Technology should deliver on key priorities through an ability to store, manage and retrieve massive volumes of player and game information; provide instant response time and rapid, iterative development; deliver high availability; and supply a distributed database system that runs on low-cost commodity servers.
For example, India-based Dream11 was having operational issues in 2020. It solved this problem using a real-time data platform, which enabled them to handle more than 100 million sport fan users, grow 30% and achieve one million transactions per second in under 15 milliseconds of latency.
Telcos hold a key advantage here as they own the end-user relationship, including direct visibility of device usage patterns. The key opportunity here is to maintain oversight of their in-game engagements, extract insights, analyze data in the back-end and then make upsell or cross-sell offers while the users are still on their mobile devices. From the database perspective, the requirements are to provide subscriber profile information in real-time both to front-end applications and the back-end analytics engine.

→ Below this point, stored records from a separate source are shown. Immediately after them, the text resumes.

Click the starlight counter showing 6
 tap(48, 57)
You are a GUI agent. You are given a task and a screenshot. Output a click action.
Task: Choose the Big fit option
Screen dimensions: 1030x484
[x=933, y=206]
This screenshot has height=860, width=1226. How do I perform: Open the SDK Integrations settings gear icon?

Product recommendation in mobile commerce
The pandemic caused an explosion of online shopping for goods and services with some $105 billion added to e-commerce in the U.S. in 2020. Consumers were also paying attention to what other people were buying. One study found that product recommendations can boost product sales by 11%. It’s not news that within the larger e-commerce bucket, a critical subset is mobile commerce (m-commerce).
Real-time data platforms can process data at the edge and combine it with the SoR to power recommendation engines. The best ones can also efficiently power AI/ML inference models at petabyte scale to support e-commerce and retail Systems of Engagement applications for real-time decisions with a fraction of the servers that other technologies require.

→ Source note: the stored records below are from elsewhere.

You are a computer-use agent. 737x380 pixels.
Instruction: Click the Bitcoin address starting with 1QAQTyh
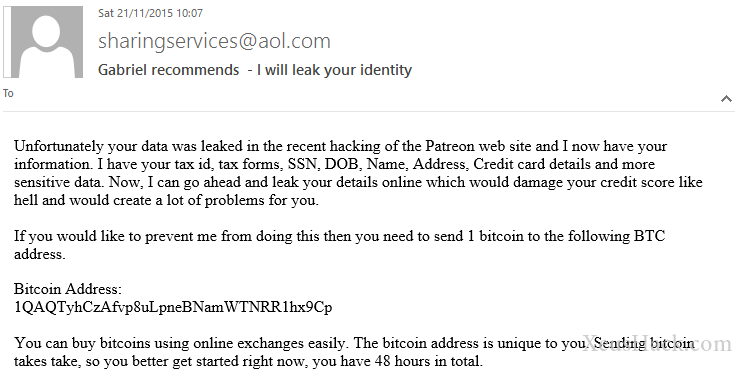pyautogui.click(x=173, y=308)
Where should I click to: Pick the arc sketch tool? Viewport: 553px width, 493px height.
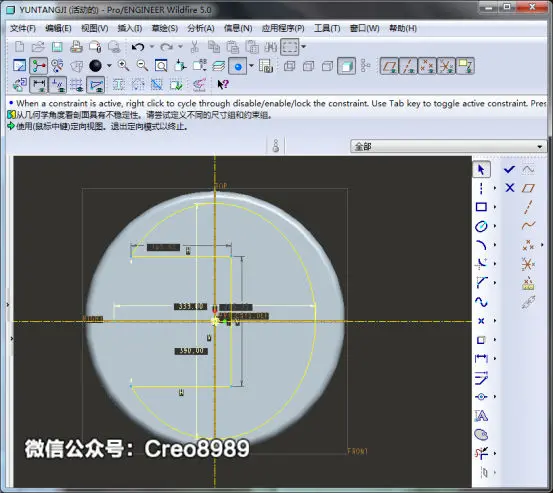tap(481, 245)
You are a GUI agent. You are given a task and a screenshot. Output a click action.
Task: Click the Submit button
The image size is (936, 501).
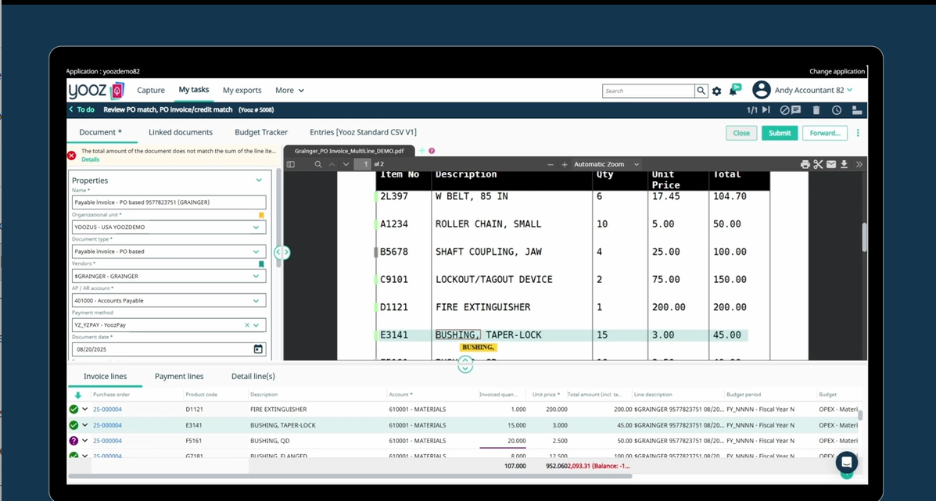click(x=779, y=133)
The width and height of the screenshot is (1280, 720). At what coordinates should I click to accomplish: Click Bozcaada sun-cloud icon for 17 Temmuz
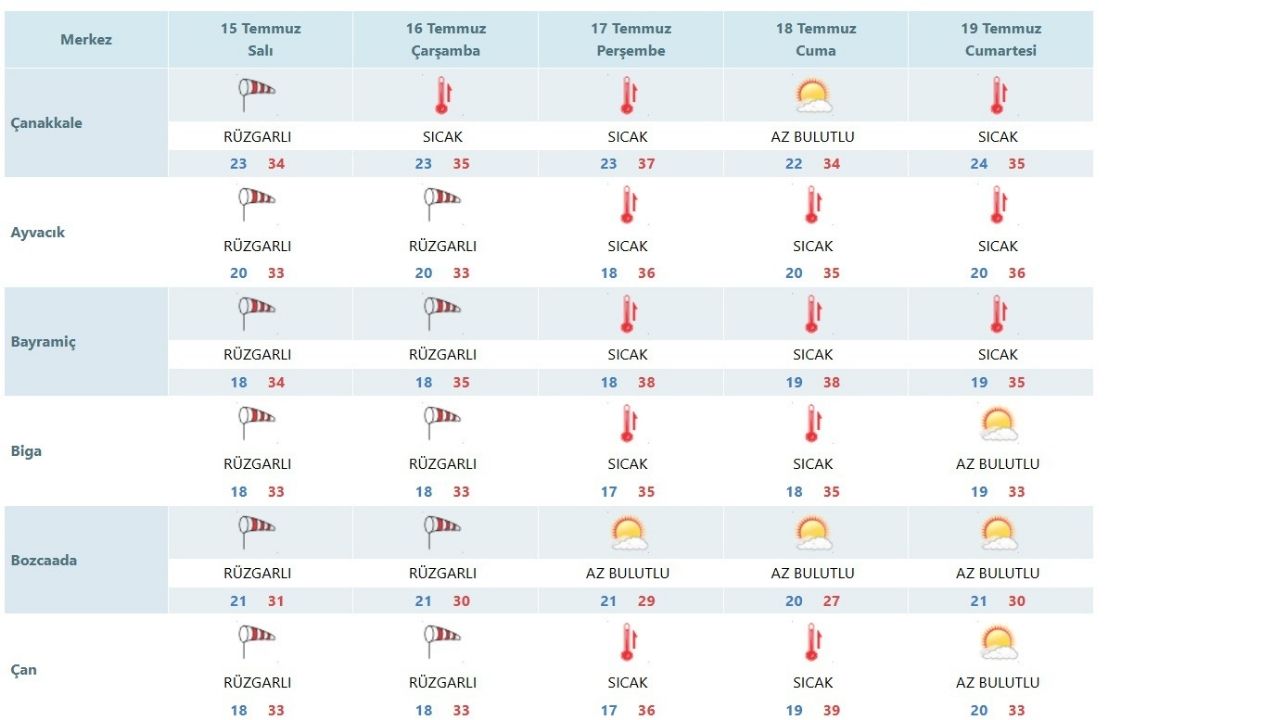tap(628, 533)
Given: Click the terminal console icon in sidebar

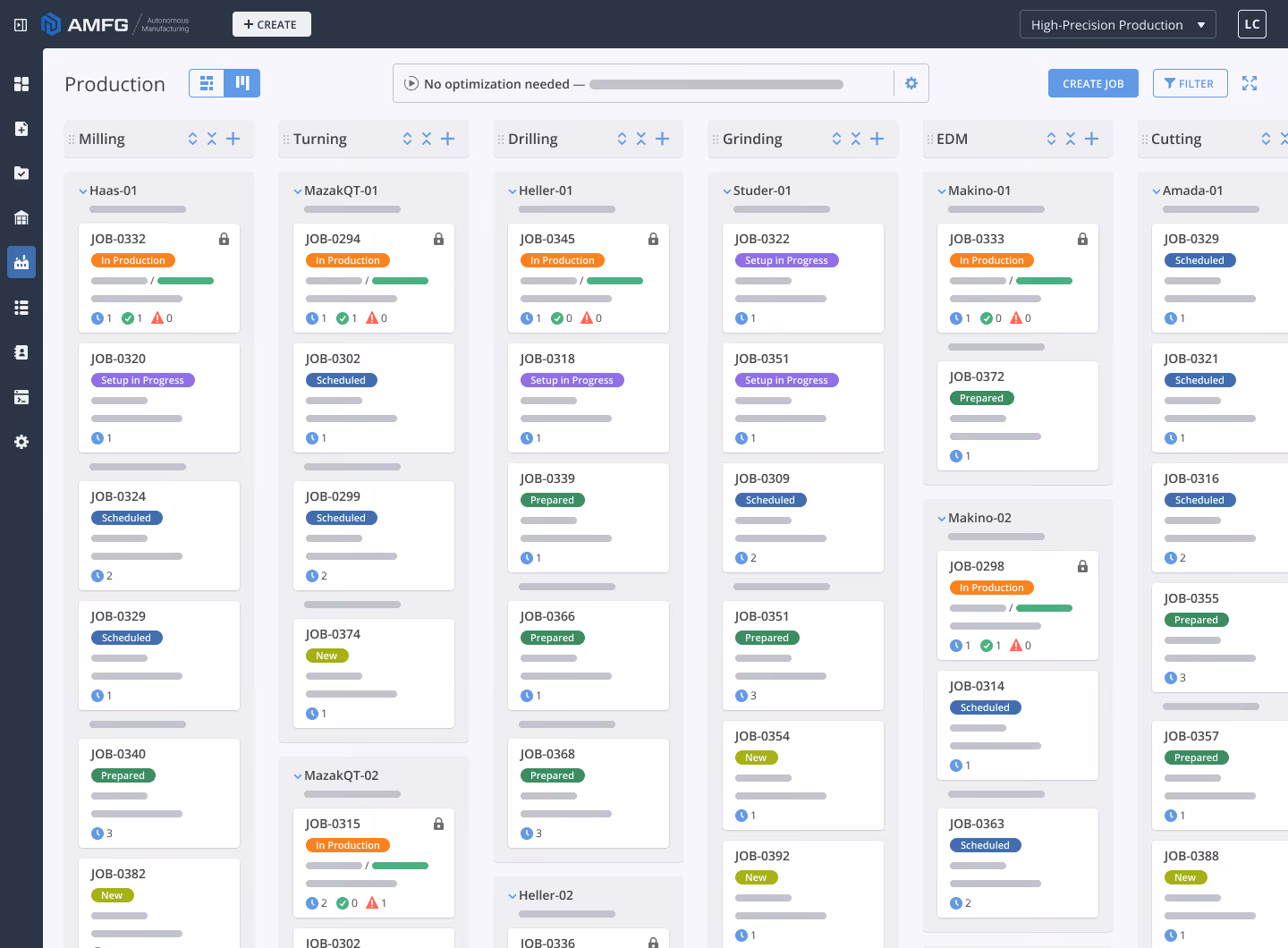Looking at the screenshot, I should point(21,396).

While many companies have scrambled to amp up their online e-commerce products and services to meet consumer demand during the last couple of years, Wayfair, a leading online furniture retailer, was already on the leading edge of e-commerce. Years ago, Wayfair was looking to make their environment highly scalable, substantially increase the flexibility of their data architecture and significantly reduce server footprint. Wayfair now leverages the platform for customer scoring and segmentation, tracking online events, onsite ads and recommendation engines. It has cut its server footprint for ad tech to one-eighth of its previous size and uses both the cloud and on-premises storage to scale up or down as needed in order to control costs.
Like the online gaming use case, telcos are also in a unique position to track app usage by their subscribers. Telcos can bring in insights from cross-app analytics and offer that to individual apps (e-commerce/m-commerce apps in this case) to shorten the sales cycle and enlarge the shopping cart. In some developing markets, it’s not uncommon to see telcos offering virtual malls and acting as an integrated platform of e-commerce/m-commerce apps — a “super app of apps.”
It is in the best interest of companies to use a real-time data platform that is vertical-agnostic to leverage the huge potential in cross-referencing use cases among different industries. We look forward to seeing how telcos take market-leading, non-telecom use cases and adopt them to serve new audiences at the height of the right-now economy.